++++ Document passage ++++

# 1 Body Cubing 2018 (Colorado)



## Joel2274 (Mar 11, 2018)

Hey there everybody
Been a while since I posted on the forums but I'm back and have confirmation on a potential competition in Pueblo Colorado. Just wanted to check in and see who would make it and what events you want. It'll most likely happen August 18th which is still pretty far away but I started on my last competition kind of late and had to sort out some last minute stuff. anyway any input on events and stuff would be great.
Joel


----------



## cubeshepherd (Mar 11, 2018)

Joel2274 said:


> Hey there everybody
> Been a while since I posted on the forums but I'm back and have confirmation on a potential competition in Pueblo Colorado. Just wanted to check in and see who would make it and what events you want. It'll most likely happen August 18th which is still pretty far away but I started on my last competition kind of late and had to sort out some last minute stuff. anyway any input on events and stuff would be great.
> Joel


Congratulations @Joel2274 for getting the competition unofficial announced and thank you for doing it. As far as events go, I am happy with any (or all ) events. If you want some specific events then I would say Square 1, Clock, Megaminx, 5x5 - 7x7, 4x4 BLD, 3x3 BLD or MBLD, 5x5 BLD, Pyraminx, and Skweb. Also 2x2-4x4 are definitely options as well, but the latter are my top options. With that all being said, this is your competition that you are hosting and it is all up to you in the end. 

I am already really looking forward to it, and again please let me know if you need any help with anything.


----------



## weatherman223 (Mar 13, 2018)

I would most likely make it since it’s after nats and isn’t in my golf season.

3-7, all side events excluding feet, tentative blind? Is what I would like to see.

Blind events should be hosted at a PBQ comp, which could be organized in the Springs Area Or Denver


----------



## cubeshepherd (Mar 13, 2018)

weatherman223 said:


> I would most likely make it since it’s after nats and isn’t in my golf season.
> 
> 3-7, all side events excluding feet, tentative blind? Is what I would like to see.
> 
> Blind events should be hosted at a PBQ comp, which could be organized in the Springs Area Or Denver


I am sorry for not understanding, but could you please tell me what PBQ stands for. And those are some great event options!


----------



## weatherman223 (Mar 13, 2018)

cubeshepherd said:


> I am sorry for not understanding, but could you please tell me what PBQ stands for. And those are some great event options!



PBQ = Please Be Quiet. Usually consists of all blind events and FMC, hence the name, please be quiet.


----------



## cubeshepherd (Mar 13, 2018)

weatherman223 said:


> PBQ = Please Be Quiet. Usually consists of all blind events and FMC, hence the name, please be quiet.


That makes a lot of sense now, and thank you for letting me know. I never really paid attention to that, but now I know. And I completely agree that it would be really cool if we had PBQ comp in Colorado. If there is anyone that has a venue and wants to get something started like that, but needs some help I can easily help out, but unfortunately I do not have the time at the moment to do it myself.


----------



## Joel2274 (Mar 14, 2018)

weatherman223 said:


> I would most likely make it since it’s after nats and isn’t in my golf season.
> 
> 3-7, all side events excluding feet, tentative blind? Is what I would like to see.

++++ Data ++++

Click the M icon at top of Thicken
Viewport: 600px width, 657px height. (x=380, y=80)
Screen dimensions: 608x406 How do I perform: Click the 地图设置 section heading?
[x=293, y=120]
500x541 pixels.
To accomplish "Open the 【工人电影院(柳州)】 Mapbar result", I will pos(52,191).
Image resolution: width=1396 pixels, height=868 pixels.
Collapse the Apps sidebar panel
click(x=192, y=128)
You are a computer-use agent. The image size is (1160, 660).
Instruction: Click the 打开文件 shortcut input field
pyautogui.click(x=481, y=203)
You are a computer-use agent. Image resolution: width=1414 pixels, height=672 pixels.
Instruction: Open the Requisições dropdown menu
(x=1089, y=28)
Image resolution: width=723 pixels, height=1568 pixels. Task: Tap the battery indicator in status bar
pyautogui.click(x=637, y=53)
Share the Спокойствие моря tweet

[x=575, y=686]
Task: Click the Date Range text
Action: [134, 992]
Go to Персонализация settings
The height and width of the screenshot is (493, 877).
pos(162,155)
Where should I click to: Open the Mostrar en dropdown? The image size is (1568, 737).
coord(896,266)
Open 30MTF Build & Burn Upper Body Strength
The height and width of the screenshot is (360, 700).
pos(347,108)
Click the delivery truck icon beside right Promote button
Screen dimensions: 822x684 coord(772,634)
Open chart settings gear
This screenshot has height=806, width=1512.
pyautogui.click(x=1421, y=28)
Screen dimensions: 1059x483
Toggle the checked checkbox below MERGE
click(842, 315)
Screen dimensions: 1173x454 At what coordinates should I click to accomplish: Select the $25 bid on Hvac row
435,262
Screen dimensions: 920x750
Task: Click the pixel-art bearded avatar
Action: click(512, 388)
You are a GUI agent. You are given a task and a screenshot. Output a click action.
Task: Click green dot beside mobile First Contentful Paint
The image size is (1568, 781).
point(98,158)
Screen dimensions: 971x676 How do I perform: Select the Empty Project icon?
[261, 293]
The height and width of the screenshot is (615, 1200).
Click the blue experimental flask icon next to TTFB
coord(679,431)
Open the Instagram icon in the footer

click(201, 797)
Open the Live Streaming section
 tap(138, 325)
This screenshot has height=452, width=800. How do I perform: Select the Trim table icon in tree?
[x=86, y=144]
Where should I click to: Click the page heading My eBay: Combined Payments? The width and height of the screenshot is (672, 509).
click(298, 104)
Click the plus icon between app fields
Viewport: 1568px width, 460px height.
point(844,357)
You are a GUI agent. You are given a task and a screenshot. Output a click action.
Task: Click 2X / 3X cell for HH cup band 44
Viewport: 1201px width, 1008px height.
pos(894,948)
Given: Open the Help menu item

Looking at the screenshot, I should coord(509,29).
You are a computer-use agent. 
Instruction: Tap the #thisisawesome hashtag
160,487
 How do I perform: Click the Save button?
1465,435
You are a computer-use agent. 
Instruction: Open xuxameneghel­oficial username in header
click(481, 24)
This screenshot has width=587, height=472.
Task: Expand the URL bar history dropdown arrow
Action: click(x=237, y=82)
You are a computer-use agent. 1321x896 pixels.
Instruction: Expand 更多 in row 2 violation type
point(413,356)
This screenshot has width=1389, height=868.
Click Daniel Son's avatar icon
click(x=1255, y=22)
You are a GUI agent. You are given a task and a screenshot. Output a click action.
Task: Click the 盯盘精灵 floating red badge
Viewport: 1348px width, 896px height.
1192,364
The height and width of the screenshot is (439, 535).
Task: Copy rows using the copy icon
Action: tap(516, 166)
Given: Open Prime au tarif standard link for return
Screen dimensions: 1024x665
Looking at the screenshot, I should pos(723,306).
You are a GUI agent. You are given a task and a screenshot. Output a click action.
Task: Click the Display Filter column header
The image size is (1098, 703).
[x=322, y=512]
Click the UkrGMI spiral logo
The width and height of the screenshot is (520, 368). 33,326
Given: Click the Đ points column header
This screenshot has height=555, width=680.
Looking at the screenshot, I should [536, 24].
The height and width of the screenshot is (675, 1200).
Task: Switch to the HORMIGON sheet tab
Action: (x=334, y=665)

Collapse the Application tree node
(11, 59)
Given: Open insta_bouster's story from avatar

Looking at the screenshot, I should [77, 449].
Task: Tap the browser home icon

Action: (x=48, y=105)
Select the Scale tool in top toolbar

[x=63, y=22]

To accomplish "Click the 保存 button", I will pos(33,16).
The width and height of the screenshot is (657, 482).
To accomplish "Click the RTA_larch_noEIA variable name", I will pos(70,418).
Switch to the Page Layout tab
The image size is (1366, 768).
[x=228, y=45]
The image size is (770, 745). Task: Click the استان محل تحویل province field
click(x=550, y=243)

++++

» Task details
Could you quote the Colorado cubing competition thread from "Congratulations @Joel2274 for" up to and including "in the end."? None of the records are needed here.

» Solution
Congratulations @Joel2274 for getting the competition unofficial announced and thank you for doing it. As far as events go, I am happy with any (or all ) events. If you want some specific events then I would say Square 1, Clock, Megaminx, 5x5 - 7x7, 4x4 BLD, 3x3 BLD or MBLD, 5x5 BLD, Pyraminx, and Skweb. Also 2x2-4x4 are definitely options as well, but the latter are my top options. With that all being said, this is your competition that you are hosting and it is all up to you in the end.